Is ExquisiCat Pine cat litter safe for rabbits?


----------



## button+banjo (Jul 8, 2018)

Nala said:


> Is ExquisiCat Pine cat litter safe for rabbits?


According to info from this thread: https://www.binkybunny.com/FORUM/tabid/54/aft/124446/Default.aspx yes it is fine as long as it is pelleted.


----------



## Nala (Jul 8, 2018)

It’s the pelleted kind


----------



## Nala (Jul 8, 2018)

Well my rabbits think that it’s their food?


----------



## button+banjo (Jul 8, 2018)

Nala said:


> Well my rabbits think that it’s their food?

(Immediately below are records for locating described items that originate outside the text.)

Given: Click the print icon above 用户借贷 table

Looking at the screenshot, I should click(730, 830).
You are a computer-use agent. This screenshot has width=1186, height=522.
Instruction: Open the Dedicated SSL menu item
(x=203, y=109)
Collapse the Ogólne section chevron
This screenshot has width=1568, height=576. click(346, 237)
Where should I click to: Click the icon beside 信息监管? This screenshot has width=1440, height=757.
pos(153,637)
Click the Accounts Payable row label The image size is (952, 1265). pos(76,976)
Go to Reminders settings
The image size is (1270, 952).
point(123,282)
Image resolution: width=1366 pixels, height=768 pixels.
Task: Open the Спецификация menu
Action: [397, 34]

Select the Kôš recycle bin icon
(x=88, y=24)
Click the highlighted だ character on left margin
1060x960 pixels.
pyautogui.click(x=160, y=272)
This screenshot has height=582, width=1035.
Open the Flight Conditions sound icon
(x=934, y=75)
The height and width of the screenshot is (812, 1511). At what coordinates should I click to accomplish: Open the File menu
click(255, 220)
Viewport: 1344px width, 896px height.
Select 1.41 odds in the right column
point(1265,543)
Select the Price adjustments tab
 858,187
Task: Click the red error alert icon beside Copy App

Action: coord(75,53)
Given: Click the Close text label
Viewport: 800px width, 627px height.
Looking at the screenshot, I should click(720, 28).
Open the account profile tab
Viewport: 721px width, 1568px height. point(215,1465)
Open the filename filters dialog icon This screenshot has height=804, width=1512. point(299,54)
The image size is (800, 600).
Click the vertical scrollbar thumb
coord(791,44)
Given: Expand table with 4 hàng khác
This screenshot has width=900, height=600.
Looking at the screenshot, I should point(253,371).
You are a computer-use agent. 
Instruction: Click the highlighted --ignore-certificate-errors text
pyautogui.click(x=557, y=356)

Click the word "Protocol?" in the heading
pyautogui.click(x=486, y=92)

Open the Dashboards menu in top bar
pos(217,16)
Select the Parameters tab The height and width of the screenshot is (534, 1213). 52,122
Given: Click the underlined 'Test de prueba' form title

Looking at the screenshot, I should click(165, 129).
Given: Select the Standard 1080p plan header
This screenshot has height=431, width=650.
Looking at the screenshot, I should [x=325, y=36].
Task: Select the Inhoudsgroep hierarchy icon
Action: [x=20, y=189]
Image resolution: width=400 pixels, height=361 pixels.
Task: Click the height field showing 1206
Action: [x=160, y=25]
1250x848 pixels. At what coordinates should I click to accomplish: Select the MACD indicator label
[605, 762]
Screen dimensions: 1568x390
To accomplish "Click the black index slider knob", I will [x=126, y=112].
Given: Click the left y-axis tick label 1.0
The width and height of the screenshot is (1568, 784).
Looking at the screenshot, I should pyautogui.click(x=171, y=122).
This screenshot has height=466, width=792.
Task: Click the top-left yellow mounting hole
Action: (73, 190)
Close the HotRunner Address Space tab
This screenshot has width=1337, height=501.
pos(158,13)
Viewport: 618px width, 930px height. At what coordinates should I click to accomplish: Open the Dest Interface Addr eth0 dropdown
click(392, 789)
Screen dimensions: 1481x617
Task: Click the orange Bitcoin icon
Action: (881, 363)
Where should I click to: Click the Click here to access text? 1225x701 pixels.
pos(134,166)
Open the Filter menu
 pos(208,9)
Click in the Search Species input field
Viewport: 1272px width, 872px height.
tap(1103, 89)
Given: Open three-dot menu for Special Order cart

Nope! I use pine pellets in my bunnies' litter box and it works great.


----------



## 2littledragons (Mar 3, 2020)

My rabbit has been eating the pine litter pellets now is very sick. Vet was wondering what else is put in with pine. Has lost appetite now feed him with a syringe purée greens.


----------



## Nancy McClelland (Mar 7, 2020)

We use kiln dried pine from Walmart--the kiln drying removes the phenols.


----------



## Blue eyes (Mar 7, 2020)

2littledragons said:


> My rabbit has been eating the pine litter pellets now is very sick. Vet was wondering what else is put in with pine. Has lost appetite now feed him with a syringe purée greens.



What is his usual daily diet? Does he get hay too? Have you put hay on top of the litter?


----------